For three full years, with the gold prices above US$2,000, Porgera remained shut. A new mining lease (SML13) was concluded and granted to New Porgera Limited in December last year and first pour of gold occurred at the mine on Feb 23. Full production is expected to commence in July this year.
While this was going on, under the prime minister’s mantra to “take back PNG”, Governor General Sir Bob Dadae on Oct 29, 2021 signed into effect an agreement called the National Gold Refinery and Mint Project Agreement.
Marape said at the signing: “The project starts today and will establish, for the first time in PNG, a downstream processing and value-adding industry for gold, one of the country’s most valuable natural resource exports.
“The project will put PNG on the world map, so that it is rightfully recognised in both gold mining and gold refining industries, and in global precious metals and finance markets, as one of the world’s most important gold-producing countries.”
Marape announced that the project would establish four new world-class gold businesses, namely:

  • NATIONAL gold refinery to refine all of PNG’s gold and precious metals and produce international standard gold and silver bullion bars;
  • NATIONAL Mint to mint PNG’s own currency and a new National Bird of Paradise legal tender and investment grade gold and precious metal currency coin;
  •  NATIONAL Gold Bank to provide dedicated gold and precious metals banking and trading services to the PNG mining industry; and
  • NATIONAL Gold to market PNG gold and precious metals and value-added gold bullion bars, investment coins and other products to global investors.

Then secretary for Treasury, Dairi Vele, signed the agreement on behalf of the State.

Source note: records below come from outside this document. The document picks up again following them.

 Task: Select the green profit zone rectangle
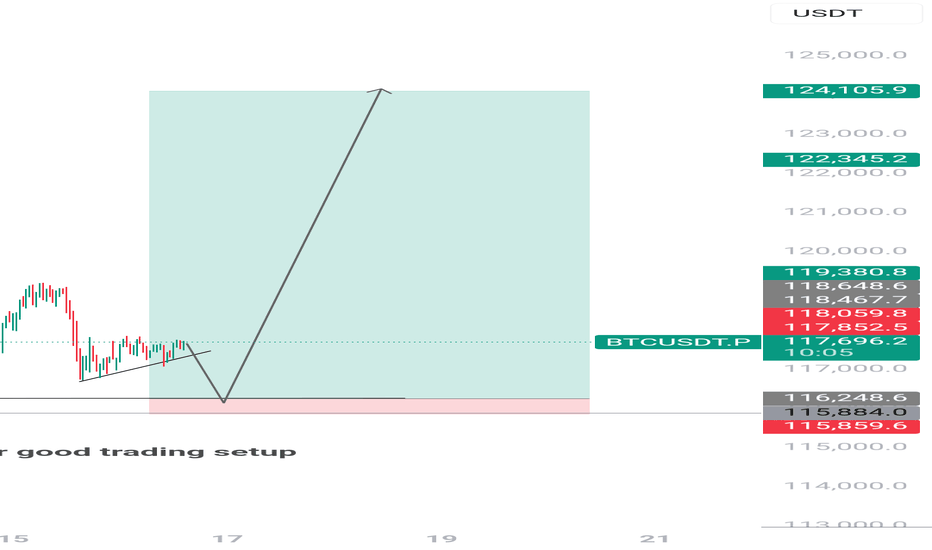tap(369, 244)
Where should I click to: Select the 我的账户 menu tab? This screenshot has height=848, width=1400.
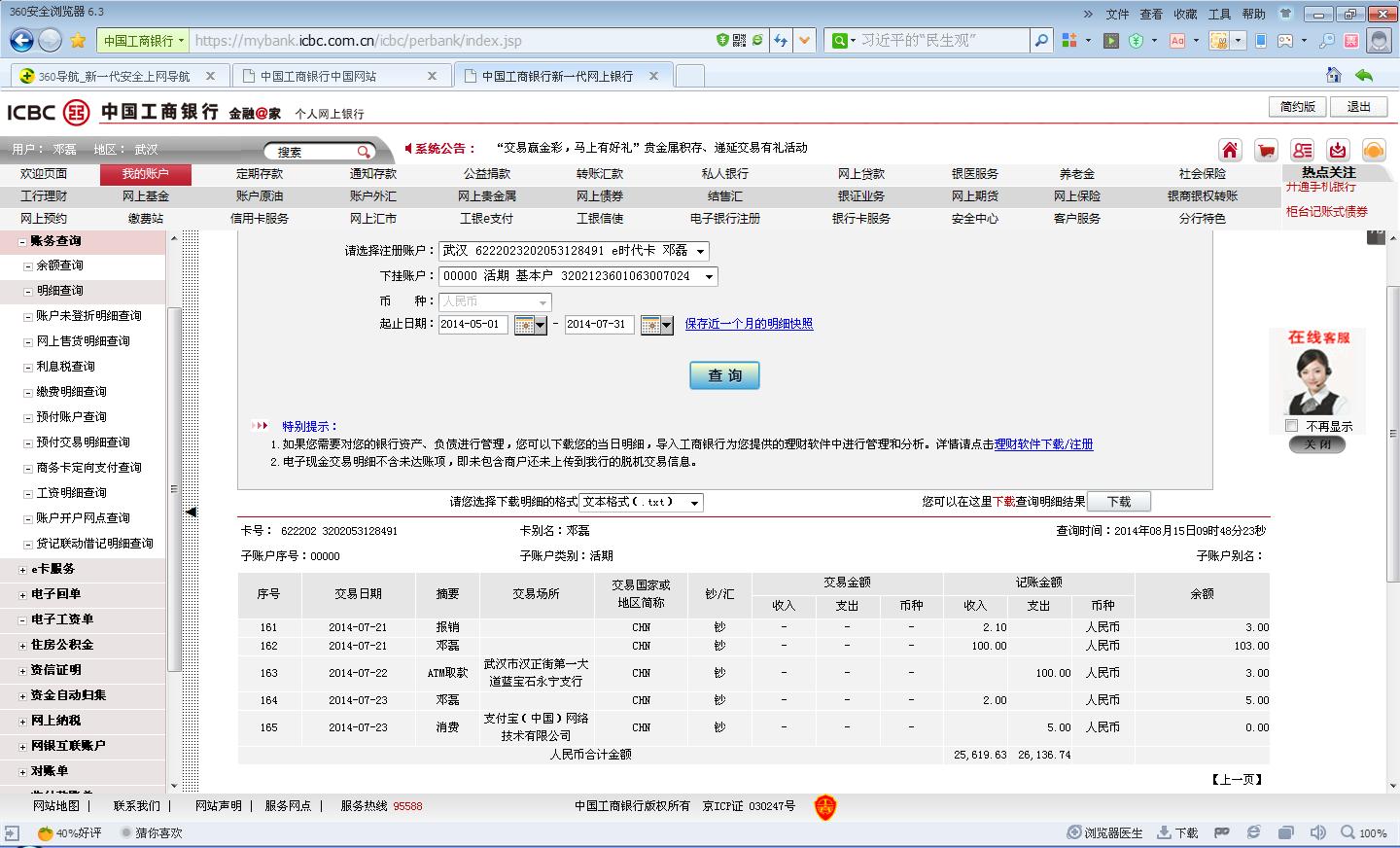145,174
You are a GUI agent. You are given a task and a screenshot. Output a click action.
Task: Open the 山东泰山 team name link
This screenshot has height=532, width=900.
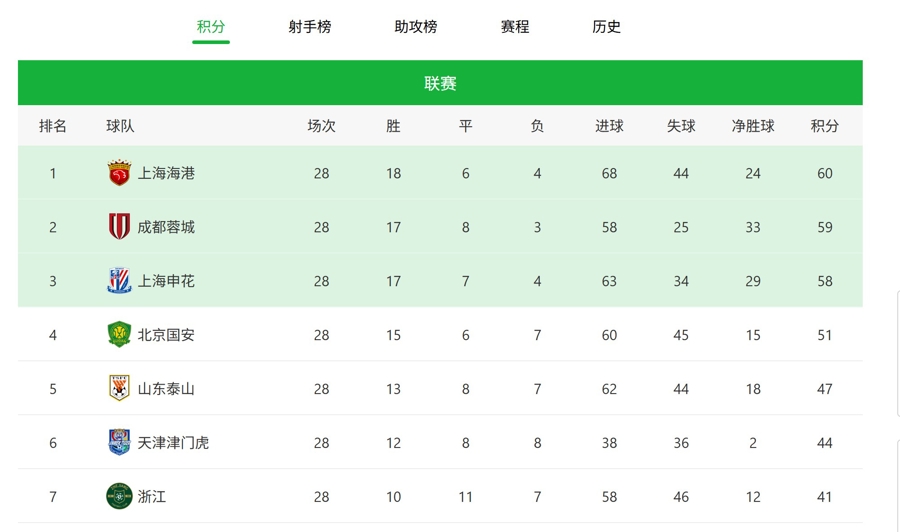tap(166, 389)
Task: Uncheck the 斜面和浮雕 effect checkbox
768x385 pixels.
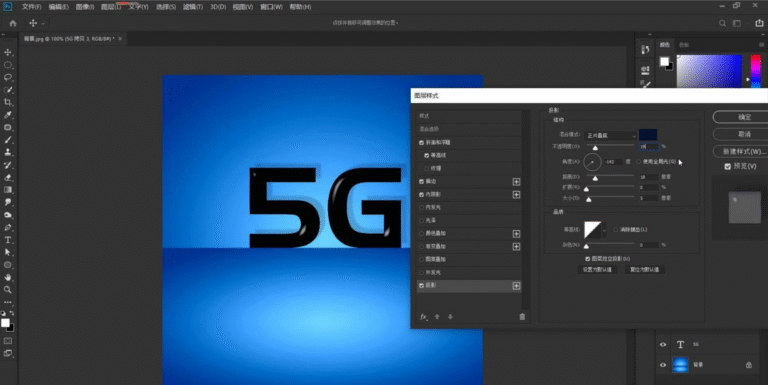Action: 422,143

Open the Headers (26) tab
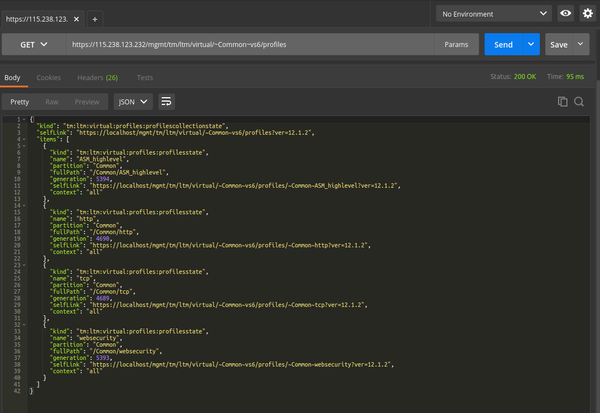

A James Scobie signed on behalf of a Refinery Holdings Pte Ltd as its managing director and Australian Michael Boyd signed as its chairman.
In parting, PM Marape said that for the first time all the profits, taxes, new US dollar foreign exchange inflows, employment, and related benefits from the refining of gold and precious metals would stay in PNG.
He expected, at the time, for all gold mined in PNG to be refined in-country by 2025.
Marape’s comments, while it finds resonance with many who share his resources nationalism sentiments, at the same time it unleashes fresh sovereign risk concerns as Refinery Holdings Pte Ltd is unknown in the world of gold and precious metals refining.
Clauses contained in the agreement, proposing to place exclusivity in the business and for an extended time period in one untested company, rightly raises confidence concerns.
Operator of PNG’s biggest gold mine at Lihir, Newcrest, told the Australian Financial Review at the time that the PNG government would need to show that gold refining in the country can be secure and commercially competitive before forcing mining companies to refine their gold in PNG.
Newcrest, which has since sold all its interest to US gold giant, Newmont, produces gold in an intermediate form called “dore” and ships it to the Perth Mint for further refining into pure gold.
Lihir produces between 800,000 and 900,000 ounces of gold per year.